2. New subcentimeter nodule in right lower lobe. Given the relatively rapid appearance, an inflammatory etiology must be considered, although neoplasm is not excluded. Followup with dedicated CT scan of the chest in three to four months is suggested.


Examination: CT Chest with Contrast

Clinical History: Papillary thyroid carcinoma. Evaluate for progression of right lung nodule.

Comparison: CT chest from outside institution dated 08/18/2008. PET/CT dated 12/18/2008.

Findings: Since the prior study (PET/CT), the right lower lobe nodule has increased in size, now approximately 8.5 mm in greatest diameter, compared to about 6mm in the previous study. This nodule now demonstrates early central cavitation. Minimal biapical scarring is unchanged since August 2008. Otherwise, the lungs remain clear. No additional nodules have developed in the interval. No signs of pleural disease.
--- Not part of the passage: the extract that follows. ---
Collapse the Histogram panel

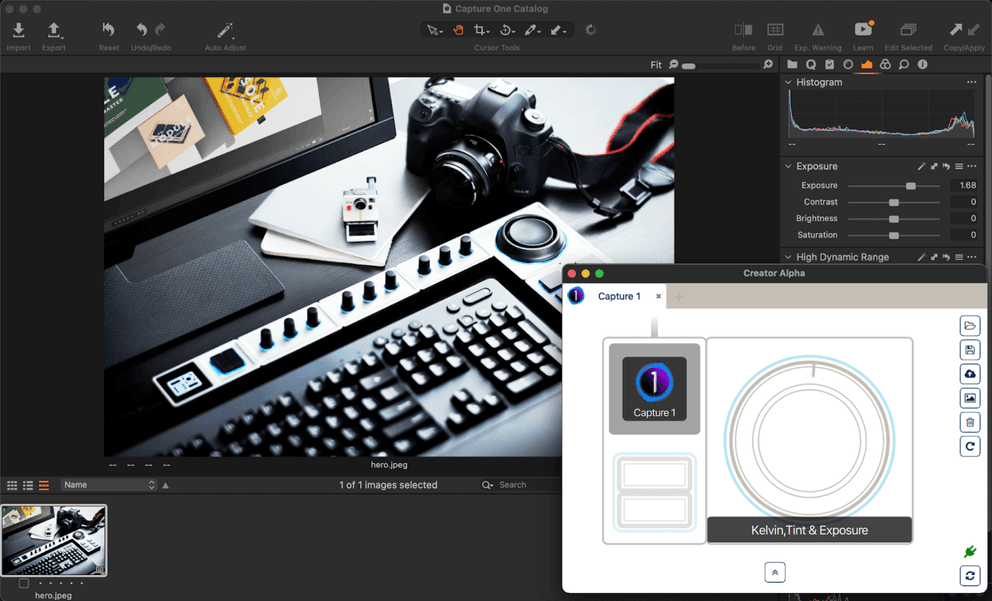coord(788,83)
Changes of total thyroidectomy are identified. No evidence of new mediastinal, hilar or axillary adenopathy. The heart and great vessels appear normal. The esophagus is unremarkable. There is a very tiny (1-2 mm) hypodensity in the right hepatic lobe (image 137 series 2), non-specific, which in the study from outside institution was not identified, perhaps due to differences in technique. No other focal liver lesions are seen. Both adrenal glands are normal in appearance. The remainder of the visualized solid organs are also unremarkable. No intraabdominal or retroperitoneal adenopathy is seen. The bowel appears normal. The gallbladder is well distended. No bony lesions or soft tissue abnormalities are identified.


IMPRESSION:
1. Interval enlargement and development of central early cavitation in the right lower lobe nodule, highly suspicious for metastasis. Primary malignancy is less likely.
2. No evidence of acute cardiopulmonary disease.
3. No signs of intraabdominal metastatic disease.